┌─ INPUT MATERIAL

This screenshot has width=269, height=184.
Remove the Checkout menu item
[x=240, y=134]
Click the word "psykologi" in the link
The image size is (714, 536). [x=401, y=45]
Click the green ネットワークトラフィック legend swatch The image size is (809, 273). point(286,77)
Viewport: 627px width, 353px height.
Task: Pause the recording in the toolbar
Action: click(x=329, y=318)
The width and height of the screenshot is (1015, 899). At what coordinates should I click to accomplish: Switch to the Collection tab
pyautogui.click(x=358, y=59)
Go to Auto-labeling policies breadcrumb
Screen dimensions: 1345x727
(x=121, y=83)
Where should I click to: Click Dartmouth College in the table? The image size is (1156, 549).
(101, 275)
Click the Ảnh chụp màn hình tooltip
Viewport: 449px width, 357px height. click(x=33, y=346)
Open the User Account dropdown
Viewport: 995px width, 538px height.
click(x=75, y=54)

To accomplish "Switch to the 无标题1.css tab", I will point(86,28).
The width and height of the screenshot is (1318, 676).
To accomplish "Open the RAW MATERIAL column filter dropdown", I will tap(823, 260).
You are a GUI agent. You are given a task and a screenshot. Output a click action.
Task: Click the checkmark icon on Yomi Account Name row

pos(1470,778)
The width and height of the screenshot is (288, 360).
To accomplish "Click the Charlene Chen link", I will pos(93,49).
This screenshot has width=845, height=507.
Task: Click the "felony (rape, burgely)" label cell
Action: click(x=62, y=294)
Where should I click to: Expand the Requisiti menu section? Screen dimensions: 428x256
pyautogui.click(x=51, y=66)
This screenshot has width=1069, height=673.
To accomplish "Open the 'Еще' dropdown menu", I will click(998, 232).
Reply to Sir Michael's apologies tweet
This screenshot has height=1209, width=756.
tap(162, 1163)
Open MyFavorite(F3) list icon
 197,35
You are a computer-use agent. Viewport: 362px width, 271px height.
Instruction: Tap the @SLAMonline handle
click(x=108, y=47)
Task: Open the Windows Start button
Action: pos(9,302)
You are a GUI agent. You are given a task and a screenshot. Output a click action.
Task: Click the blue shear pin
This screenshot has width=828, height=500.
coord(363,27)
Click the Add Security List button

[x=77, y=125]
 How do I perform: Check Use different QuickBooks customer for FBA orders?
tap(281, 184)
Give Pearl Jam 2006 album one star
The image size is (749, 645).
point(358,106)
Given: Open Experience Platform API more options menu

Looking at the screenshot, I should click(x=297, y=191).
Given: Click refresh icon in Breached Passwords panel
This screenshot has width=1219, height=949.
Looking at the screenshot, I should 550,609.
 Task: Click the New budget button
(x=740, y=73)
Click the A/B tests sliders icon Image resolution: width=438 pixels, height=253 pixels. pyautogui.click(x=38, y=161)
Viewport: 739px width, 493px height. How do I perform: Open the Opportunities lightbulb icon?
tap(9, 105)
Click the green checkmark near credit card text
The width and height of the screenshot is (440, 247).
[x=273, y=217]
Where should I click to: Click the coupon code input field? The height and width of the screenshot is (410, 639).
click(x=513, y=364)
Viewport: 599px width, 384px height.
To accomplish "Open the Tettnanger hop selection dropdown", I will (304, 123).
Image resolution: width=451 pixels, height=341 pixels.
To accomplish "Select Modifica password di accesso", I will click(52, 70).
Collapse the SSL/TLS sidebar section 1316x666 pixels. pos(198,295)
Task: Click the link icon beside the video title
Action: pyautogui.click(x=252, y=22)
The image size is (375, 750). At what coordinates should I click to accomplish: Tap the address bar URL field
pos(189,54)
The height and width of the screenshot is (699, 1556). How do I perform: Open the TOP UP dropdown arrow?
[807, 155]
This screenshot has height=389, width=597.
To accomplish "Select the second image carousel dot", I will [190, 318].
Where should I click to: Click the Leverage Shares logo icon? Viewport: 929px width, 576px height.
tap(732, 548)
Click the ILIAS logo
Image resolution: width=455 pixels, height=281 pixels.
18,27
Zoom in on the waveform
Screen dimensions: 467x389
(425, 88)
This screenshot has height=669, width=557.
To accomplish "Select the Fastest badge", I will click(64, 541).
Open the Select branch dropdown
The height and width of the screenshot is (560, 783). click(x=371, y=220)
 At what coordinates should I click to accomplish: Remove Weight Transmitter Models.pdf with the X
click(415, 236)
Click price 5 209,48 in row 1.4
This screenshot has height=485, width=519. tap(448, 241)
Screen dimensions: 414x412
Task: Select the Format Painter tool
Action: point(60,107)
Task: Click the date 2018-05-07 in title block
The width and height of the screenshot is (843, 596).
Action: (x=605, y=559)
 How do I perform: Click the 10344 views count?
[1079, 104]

└─

Transcribe all the entries, keeping each one exactly as it is.

This screenshot has width=269, height=184.
Remove the Checkout menu item
[x=240, y=134]
Click the word "psykologi" in the link
The image size is (714, 536). [x=401, y=45]
Click the green ネットワークトラフィック legend swatch The image size is (809, 273). point(286,77)
Viewport: 627px width, 353px height.
Task: Pause the recording in the toolbar
Action: click(x=329, y=318)
The width and height of the screenshot is (1015, 899). At what coordinates should I click to accomplish: Switch to the Collection tab
pyautogui.click(x=358, y=59)
Go to Auto-labeling policies breadcrumb
Screen dimensions: 1345x727
(x=121, y=83)
Where should I click to: Click Dartmouth College in the table? The image size is (1156, 549).
(101, 275)
Click the Ảnh chụp màn hình tooltip
Viewport: 449px width, 357px height. click(x=33, y=346)
Open the User Account dropdown
Viewport: 995px width, 538px height.
click(x=75, y=54)

To accomplish "Switch to the 无标题1.css tab", I will point(86,28).
The width and height of the screenshot is (1318, 676).
To accomplish "Open the RAW MATERIAL column filter dropdown", I will tap(823, 260).
You are a GUI agent. You are given a task and a screenshot. Output a click action.
Task: Click the checkmark icon on Yomi Account Name row

pos(1470,778)
The width and height of the screenshot is (288, 360).
To accomplish "Click the Charlene Chen link", I will pos(93,49).
This screenshot has width=845, height=507.
Task: Click the "felony (rape, burgely)" label cell
Action: click(x=62, y=294)
Where should I click to: Expand the Requisiti menu section? Screen dimensions: 428x256
pyautogui.click(x=51, y=66)
This screenshot has width=1069, height=673.
To accomplish "Open the 'Еще' dropdown menu", I will click(998, 232).
Reply to Sir Michael's apologies tweet
This screenshot has height=1209, width=756.
tap(162, 1163)
Open MyFavorite(F3) list icon
 197,35
You are a computer-use agent. Viewport: 362px width, 271px height.
Instruction: Tap the @SLAMonline handle
click(x=108, y=47)
Task: Open the Windows Start button
Action: pos(9,302)
You are a GUI agent. You are given a task and a screenshot. Output a click action.
Task: Click the blue shear pin
This screenshot has width=828, height=500.
coord(363,27)
Click the Add Security List button

[x=77, y=125]
 How do I perform: Check Use different QuickBooks customer for FBA orders?
tap(281, 184)
Give Pearl Jam 2006 album one star
The image size is (749, 645).
point(358,106)
Given: Open Experience Platform API more options menu

Looking at the screenshot, I should click(x=297, y=191).
Given: Click refresh icon in Breached Passwords panel
This screenshot has width=1219, height=949.
Looking at the screenshot, I should 550,609.
 Task: Click the New budget button
(x=740, y=73)
Click the A/B tests sliders icon Image resolution: width=438 pixels, height=253 pixels. pyautogui.click(x=38, y=161)
Viewport: 739px width, 493px height. How do I perform: Open the Opportunities lightbulb icon?
tap(9, 105)
Click the green checkmark near credit card text
The width and height of the screenshot is (440, 247).
[x=273, y=217]
Where should I click to: Click the coupon code input field? The height and width of the screenshot is (410, 639).
click(x=513, y=364)
Viewport: 599px width, 384px height.
To accomplish "Open the Tettnanger hop selection dropdown", I will (304, 123).
Image resolution: width=451 pixels, height=341 pixels.
To accomplish "Select Modifica password di accesso", I will click(52, 70).
Collapse the SSL/TLS sidebar section 1316x666 pixels. pos(198,295)
Task: Click the link icon beside the video title
Action: pyautogui.click(x=252, y=22)
The image size is (375, 750). At what coordinates should I click to accomplish: Tap the address bar URL field
pos(189,54)
The height and width of the screenshot is (699, 1556). How do I perform: Open the TOP UP dropdown arrow?
[807, 155]
This screenshot has height=389, width=597.
To accomplish "Select the second image carousel dot", I will [190, 318].
Where should I click to: Click the Leverage Shares logo icon? Viewport: 929px width, 576px height.
tap(732, 548)
Click the ILIAS logo
Image resolution: width=455 pixels, height=281 pixels.
18,27
Zoom in on the waveform
Screen dimensions: 467x389
(425, 88)
This screenshot has height=669, width=557.
To accomplish "Select the Fastest badge", I will click(64, 541).
Open the Select branch dropdown
The height and width of the screenshot is (560, 783). click(x=371, y=220)
 At what coordinates should I click to accomplish: Remove Weight Transmitter Models.pdf with the X
click(415, 236)
Click price 5 209,48 in row 1.4
This screenshot has height=485, width=519. tap(448, 241)
Screen dimensions: 414x412
Task: Select the Format Painter tool
Action: point(60,107)
Task: Click the date 2018-05-07 in title block
The width and height of the screenshot is (843, 596).
Action: (x=605, y=559)
 How do I perform: Click the 10344 views count?
[1079, 104]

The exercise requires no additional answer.